- Tasks to carry out:
- A) Write down the stretch of the Amelia Jenks Bloomer passage from "Amelia Jenks was" through "for his newspaper.", word for word.
- B) Carry on the piece about Amelia Jenks Bloomer, picking up after its last sentence.

- Passage to read:
◇ ◇ ◇

In the nineteenth century married women had fewer legal rights than prisoners or inmates in insane asylums. In 1848, the First Women’s Rights Convention was held in Seneca Falls, New York. One of the women at this convention as an observer was Amelia Jenks Bloomer who would later become one of the voices for women’s rights.
Amelia Jenks was born in 1818 in Homer, New York. She attended a local public school and received a limited education. In her late teens she became a teacher for a short period of time and then became a live-in tutor. In 1840 she married Dextor Bloomer, the editor and owner of the Seneca Falls County Courier. With encouragement from her husband, she began to write about social issues for his newspaper.
Amelia Jenks Bloomer is shown above.

◇ ◇ ◇

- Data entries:

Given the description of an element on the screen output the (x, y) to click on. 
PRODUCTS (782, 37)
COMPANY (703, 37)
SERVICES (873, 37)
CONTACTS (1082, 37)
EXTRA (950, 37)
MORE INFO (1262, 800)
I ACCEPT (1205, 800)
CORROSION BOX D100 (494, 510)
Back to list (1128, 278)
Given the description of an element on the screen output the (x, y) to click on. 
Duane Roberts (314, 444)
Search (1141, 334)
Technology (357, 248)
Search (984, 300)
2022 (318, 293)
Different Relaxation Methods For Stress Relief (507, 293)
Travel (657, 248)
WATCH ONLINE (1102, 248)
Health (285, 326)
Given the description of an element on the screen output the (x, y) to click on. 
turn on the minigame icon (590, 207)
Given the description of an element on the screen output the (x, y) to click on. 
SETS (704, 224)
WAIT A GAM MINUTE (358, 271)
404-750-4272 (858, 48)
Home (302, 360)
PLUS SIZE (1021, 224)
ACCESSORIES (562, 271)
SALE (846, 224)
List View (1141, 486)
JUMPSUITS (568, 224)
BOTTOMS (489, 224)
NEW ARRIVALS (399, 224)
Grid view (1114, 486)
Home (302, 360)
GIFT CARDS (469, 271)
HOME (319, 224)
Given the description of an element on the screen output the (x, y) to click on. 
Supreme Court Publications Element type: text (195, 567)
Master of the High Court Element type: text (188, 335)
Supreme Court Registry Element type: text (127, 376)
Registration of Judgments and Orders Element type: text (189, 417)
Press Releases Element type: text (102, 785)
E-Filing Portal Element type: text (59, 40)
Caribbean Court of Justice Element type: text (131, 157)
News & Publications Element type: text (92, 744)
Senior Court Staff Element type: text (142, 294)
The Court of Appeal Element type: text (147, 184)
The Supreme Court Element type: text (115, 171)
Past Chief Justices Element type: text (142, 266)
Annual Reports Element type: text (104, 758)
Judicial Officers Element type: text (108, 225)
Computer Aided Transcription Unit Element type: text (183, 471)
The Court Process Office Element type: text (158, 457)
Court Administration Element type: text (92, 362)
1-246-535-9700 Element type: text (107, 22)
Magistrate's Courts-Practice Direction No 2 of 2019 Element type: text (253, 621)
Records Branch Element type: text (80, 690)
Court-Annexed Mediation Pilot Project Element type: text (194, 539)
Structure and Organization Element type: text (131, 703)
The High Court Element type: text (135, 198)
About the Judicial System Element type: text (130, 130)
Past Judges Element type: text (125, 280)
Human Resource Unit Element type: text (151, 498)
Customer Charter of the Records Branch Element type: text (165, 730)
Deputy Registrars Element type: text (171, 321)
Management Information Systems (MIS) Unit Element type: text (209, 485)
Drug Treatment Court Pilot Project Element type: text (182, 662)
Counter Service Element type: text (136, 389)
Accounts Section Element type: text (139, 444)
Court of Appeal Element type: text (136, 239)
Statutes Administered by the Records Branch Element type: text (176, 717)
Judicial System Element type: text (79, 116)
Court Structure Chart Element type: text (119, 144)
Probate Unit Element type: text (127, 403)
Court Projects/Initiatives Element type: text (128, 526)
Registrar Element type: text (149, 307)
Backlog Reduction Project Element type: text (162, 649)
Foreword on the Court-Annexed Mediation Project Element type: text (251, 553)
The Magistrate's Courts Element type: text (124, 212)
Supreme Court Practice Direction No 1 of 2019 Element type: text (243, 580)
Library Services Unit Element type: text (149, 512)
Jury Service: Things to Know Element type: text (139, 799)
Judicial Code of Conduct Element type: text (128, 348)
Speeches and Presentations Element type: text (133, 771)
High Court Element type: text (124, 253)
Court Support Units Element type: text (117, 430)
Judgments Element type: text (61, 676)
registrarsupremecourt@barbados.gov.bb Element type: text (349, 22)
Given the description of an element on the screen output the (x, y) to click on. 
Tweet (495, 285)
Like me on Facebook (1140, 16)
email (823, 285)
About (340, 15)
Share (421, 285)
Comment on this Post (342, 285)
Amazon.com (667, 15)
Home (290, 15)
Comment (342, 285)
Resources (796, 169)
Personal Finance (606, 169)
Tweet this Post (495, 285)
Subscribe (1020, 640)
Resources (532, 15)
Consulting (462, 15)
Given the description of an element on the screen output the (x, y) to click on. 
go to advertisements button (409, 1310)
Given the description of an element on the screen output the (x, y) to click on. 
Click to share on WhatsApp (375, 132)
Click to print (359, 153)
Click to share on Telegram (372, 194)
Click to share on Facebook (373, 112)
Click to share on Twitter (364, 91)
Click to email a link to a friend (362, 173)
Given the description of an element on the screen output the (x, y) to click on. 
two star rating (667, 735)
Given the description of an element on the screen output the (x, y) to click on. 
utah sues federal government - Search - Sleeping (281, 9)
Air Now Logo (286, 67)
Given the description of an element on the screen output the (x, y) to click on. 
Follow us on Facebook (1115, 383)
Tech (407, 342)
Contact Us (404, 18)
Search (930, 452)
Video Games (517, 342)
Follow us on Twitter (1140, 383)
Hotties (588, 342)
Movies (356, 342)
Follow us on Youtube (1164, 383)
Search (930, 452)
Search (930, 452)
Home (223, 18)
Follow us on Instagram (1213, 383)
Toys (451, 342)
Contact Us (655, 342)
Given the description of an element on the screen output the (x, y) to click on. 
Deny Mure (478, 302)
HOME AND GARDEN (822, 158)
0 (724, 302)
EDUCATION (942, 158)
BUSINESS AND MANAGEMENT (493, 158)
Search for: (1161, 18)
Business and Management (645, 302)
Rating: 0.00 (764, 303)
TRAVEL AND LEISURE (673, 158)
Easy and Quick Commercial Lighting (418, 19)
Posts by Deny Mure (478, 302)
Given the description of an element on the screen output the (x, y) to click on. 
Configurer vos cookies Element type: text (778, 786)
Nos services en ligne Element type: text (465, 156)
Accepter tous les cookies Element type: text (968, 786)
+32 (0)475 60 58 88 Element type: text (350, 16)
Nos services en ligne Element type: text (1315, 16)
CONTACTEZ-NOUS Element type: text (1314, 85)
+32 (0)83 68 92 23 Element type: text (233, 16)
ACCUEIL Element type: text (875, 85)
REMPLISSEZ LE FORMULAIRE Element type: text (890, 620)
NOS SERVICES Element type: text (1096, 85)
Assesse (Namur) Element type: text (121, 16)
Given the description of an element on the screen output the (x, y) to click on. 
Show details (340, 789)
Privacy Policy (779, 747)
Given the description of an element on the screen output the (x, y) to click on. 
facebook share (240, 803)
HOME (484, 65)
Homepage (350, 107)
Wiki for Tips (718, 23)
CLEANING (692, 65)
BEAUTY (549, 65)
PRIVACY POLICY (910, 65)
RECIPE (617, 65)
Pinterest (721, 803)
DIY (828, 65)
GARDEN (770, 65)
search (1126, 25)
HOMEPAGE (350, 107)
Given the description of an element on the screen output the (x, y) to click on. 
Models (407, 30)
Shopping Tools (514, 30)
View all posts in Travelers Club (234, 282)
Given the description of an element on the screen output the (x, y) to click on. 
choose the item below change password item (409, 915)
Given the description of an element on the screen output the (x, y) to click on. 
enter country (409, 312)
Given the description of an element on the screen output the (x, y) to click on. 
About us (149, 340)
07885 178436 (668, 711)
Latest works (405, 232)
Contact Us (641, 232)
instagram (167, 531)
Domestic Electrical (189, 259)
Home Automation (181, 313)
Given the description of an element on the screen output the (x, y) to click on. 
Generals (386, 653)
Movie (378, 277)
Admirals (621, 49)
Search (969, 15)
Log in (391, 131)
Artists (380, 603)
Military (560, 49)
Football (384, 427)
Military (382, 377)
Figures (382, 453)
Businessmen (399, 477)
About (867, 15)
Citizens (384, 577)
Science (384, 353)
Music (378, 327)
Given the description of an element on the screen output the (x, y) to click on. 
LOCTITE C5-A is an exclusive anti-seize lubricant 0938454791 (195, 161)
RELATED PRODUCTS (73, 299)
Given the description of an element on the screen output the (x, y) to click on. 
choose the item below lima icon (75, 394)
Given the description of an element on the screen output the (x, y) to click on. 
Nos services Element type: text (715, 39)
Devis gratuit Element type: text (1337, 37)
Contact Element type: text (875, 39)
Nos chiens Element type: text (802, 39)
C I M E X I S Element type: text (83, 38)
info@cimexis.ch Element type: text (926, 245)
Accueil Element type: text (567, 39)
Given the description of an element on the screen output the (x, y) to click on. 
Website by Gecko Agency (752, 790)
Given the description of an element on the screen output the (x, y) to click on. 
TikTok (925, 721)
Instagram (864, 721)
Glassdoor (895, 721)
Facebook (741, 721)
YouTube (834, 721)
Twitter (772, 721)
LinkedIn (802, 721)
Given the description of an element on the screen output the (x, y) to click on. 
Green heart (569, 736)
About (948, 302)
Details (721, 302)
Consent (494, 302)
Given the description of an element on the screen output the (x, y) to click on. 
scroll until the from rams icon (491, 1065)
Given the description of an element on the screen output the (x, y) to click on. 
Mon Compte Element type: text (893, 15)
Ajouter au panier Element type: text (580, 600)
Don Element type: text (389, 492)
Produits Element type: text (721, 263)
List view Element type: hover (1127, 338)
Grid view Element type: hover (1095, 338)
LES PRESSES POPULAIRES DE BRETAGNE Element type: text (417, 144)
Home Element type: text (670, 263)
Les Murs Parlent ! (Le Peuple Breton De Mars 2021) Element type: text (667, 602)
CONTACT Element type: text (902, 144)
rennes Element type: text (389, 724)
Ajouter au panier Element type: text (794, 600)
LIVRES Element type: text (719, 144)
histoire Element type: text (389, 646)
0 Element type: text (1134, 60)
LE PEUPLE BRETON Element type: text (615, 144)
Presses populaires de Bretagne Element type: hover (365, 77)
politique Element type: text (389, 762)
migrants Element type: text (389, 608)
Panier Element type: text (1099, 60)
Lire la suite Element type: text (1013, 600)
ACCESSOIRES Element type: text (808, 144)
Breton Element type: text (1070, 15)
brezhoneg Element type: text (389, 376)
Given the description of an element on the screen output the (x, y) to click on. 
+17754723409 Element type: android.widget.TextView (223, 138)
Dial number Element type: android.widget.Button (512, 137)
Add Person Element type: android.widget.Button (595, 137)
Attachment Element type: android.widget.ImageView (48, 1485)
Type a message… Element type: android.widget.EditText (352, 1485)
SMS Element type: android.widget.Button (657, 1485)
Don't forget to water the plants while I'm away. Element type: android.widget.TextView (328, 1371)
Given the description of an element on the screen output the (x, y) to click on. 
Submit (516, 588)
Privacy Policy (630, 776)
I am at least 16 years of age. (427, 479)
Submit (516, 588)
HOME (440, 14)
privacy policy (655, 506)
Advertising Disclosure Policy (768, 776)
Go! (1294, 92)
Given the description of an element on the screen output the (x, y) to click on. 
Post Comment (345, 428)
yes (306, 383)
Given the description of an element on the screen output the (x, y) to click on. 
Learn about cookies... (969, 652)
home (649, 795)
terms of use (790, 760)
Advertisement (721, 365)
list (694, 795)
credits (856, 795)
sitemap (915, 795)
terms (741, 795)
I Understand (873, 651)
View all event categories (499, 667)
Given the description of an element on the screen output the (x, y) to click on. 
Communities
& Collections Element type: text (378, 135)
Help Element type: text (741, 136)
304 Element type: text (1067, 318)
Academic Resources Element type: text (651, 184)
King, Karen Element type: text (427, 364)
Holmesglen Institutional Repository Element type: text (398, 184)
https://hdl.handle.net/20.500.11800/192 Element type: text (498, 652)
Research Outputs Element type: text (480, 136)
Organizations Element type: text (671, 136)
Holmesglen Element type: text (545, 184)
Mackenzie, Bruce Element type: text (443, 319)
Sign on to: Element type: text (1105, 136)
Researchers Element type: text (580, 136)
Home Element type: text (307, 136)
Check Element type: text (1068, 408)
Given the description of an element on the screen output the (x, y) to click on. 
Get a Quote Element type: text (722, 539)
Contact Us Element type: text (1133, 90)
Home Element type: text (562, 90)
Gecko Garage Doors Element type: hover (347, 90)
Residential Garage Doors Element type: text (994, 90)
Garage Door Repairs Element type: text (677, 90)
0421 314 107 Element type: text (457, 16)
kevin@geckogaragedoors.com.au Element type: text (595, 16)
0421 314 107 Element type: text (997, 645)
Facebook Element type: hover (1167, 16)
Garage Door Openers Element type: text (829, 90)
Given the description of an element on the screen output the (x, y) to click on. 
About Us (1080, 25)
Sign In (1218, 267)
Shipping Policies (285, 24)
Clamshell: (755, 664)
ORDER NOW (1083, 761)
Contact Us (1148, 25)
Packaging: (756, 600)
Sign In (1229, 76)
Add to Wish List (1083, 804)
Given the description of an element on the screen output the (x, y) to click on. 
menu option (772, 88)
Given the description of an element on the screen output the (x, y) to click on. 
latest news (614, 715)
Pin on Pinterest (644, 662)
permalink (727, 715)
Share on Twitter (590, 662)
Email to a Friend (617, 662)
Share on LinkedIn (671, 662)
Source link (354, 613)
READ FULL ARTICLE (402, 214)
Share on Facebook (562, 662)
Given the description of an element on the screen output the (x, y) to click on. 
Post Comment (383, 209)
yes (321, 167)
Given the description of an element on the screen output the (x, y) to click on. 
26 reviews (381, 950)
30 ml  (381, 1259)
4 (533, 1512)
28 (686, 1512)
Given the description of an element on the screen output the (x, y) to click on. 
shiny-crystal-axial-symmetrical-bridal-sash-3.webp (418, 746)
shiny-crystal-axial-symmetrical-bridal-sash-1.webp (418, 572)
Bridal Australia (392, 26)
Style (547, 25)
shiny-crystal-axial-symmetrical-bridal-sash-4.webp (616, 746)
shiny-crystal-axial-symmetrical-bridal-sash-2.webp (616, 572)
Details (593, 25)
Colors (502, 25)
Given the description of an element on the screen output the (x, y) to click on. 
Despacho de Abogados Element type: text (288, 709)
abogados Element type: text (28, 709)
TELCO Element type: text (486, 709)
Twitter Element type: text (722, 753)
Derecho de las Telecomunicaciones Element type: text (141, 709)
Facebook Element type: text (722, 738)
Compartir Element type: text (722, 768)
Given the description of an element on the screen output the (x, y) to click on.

◇ ◇ ◇

- Per-task answers:
- A)
Amelia Jenks was born in 1818 in Homer, New York. She attended a local public school and received a limited education. In her late teens she became a teacher for a short period of time and then became a live-in tutor. In 1840 she married Dextor Bloomer, the editor and owner of the Seneca Falls County Courier. With encouragement from her husband, she began to write about social issues for his newspaper.

- B)
Newspaper:
In 1849, inspired by the First Women’s Rights Conference, Amelia Jenks Bloomer launched a temperance newspaper, The Lily, to make women’s voices more available to the public. Encouraged by Elizabeth Cady Stanton, the new publication also addressed the pressing women’s issues of the day. Stanton contributed articles and editorials to the paper, writing under the pseudonym Sunflower. As one of the first women to own, operate, and edit a newspaper for women, Bloomer would later write:
It was a needed instrument to spread abroad the truth of a new gospel to woman, and I could not withhold my hand to stay the work I had begun. I saw not the end from the beginning and dreamed where to my propositions to society would lead me.
Since women lecturers were felt to be unseemly at this time, Bloomer felt that writing was the best way for women to work for reform.
The Lily started as a newspaper for home distribution among members of the Seneca Falls Ladies Temperance Society. Originally, the title page indicated “Published by a committee of ladies.” However, the Society’s enthusiasm for the paper soon waned and by 1850 only Bloomer’s name appeared on the masthead.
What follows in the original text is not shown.